I was 2 years old when Mom brought me to America. Mom remarried with a new husband and a baby sister for me. Once I got older, my mom began to talk about my dad and showed me photos of him, his relatives, and his military documents. One photo was Dad’s funeral at Evergreen Cemetery in Los Angeles. I saw an American flag draped over a casket with several Nisei soldiers standing at attention and my mom in black, looking so somber and stoic. His American flag was passed to Mom and eventually came to me.

Yoneto's military funeral at Evergreen Cemetery, Los Angeles, 1948.

After Mom’s death, I collected my dad’s military medals, met many humble and courageous Nisei veterans from Go For Broke and wrote stories about my dad in The Rafu Shimpo, the Japanese American National Museum, and Discover Nikkei. Writing helped to fill the emptiness of not having dad there for me.

Dad missed attending my graduations from high school and college, becoming an elementary school teacher, walking me down the aisle on my wedding to John Sunada, and seeing his grandsons, James and David. These are accomplishments that my dad had hoped for me. I realize that my strength, courage, and fortitude came from my parents, especially Dad. I would not change a thing. I have learned more about myself through knowing them.

With the help of my husband and his cousin, Masahiro Sunada, in Hiroshima, I was able to obtain my koseki, locate my dad’s only living 90-year-old cousin, Sayoko Dehari, and the ohaka (grave) of my dad and his parents, Suetaro Nakata and Rie Dehari.

Sunada visits with Sayoko Dehari, her father's only living cousin.

Masahiro found out that my dad’s ohaka, located at the Renkoji Temple, had not been visited for a number of years and their ashes were earmarked to be moved into a potter’s field. My heart was crushed and broken to know that Dad was abandoned by his relatives. I would not abandon him too.

Being a Jodo Shinshu sect member and having Rev. Mutsumi Wondra’s letter of introduction from OCBC (Orange County Buddhist Church), I was welcomed as a member of the Renkoji Temple.  The priest then performed a memorial service for the Nakata family. My wish was for Dad’s ashes to be brought home to America and to leave my grandparents’ ashes in the ohaka.  Dad’s 90-year-old cousin was delighted that I was bringing Dad home.

Family members and the priest at Memorial Services at Renkoji Temple.

Finally, I was granted all my wishes. Being a member of the Sunada family, Masahiro promised to visit the ohaka for me. My heart became filled with gratitude, appreciation, and love.

Now, it’s my turn to take care of Dad in America.
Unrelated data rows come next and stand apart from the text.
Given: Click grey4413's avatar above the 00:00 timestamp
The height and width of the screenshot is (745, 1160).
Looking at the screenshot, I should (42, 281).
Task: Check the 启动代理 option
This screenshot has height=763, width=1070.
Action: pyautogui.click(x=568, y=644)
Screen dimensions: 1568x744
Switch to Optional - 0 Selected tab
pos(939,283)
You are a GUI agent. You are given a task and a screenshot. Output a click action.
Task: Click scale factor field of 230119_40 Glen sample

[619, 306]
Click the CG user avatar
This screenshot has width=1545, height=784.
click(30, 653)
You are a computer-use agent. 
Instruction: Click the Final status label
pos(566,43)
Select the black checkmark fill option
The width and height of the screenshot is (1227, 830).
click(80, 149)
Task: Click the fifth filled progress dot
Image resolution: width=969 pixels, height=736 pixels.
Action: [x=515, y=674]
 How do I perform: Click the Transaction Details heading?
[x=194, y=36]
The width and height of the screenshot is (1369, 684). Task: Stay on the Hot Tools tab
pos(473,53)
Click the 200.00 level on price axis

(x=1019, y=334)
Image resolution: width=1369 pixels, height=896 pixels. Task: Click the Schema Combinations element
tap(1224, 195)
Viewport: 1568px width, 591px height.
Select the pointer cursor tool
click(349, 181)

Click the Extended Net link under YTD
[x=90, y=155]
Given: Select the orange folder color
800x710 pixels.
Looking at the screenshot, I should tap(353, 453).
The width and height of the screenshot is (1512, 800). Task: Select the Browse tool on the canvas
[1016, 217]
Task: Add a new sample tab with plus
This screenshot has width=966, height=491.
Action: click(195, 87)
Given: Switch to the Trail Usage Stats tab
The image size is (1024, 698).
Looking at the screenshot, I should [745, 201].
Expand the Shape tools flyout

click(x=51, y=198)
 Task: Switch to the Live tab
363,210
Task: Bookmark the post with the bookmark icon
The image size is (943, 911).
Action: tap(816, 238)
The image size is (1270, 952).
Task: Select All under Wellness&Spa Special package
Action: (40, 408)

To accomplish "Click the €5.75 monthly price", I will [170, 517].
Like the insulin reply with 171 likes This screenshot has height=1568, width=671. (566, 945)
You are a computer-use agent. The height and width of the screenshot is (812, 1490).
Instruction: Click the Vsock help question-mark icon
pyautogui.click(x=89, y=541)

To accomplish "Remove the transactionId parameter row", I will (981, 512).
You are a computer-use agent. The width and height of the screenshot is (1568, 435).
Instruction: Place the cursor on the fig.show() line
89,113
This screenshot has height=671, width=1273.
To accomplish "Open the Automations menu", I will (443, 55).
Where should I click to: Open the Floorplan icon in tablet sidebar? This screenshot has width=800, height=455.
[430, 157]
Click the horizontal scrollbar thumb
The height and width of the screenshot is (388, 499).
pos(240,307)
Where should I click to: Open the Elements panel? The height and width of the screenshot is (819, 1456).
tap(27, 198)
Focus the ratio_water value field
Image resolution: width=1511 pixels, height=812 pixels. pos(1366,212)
I had purchased two plots—one for myself and my husband and the other for my beloved ones—at Rose Hills, CA in 2004.  The marker on the first plot reads “Beloved Grandmother, Kichi Niikura” who cared for me in Japan, and “Beloved Father, Yoneto Nakata.”  Knowing that my dad will be buried next to me when I pass on will give me comfort that I will see him in the next life.

Rose Hills Cemetery in Whittier, CA.

After reviewing my koseki and talking to my dad’s only cousin, I realize that I am the last of the Nakata family. My bloodline end with me. Yet, I have found a loving family who helped me bring Dad home and welcomed me whole heartily into their family, the Sunadas.  My life has come to a full circle and is now complete with a happy ending.

John and Mary Sunada visit the Nakata family gravesite in Hiroshima.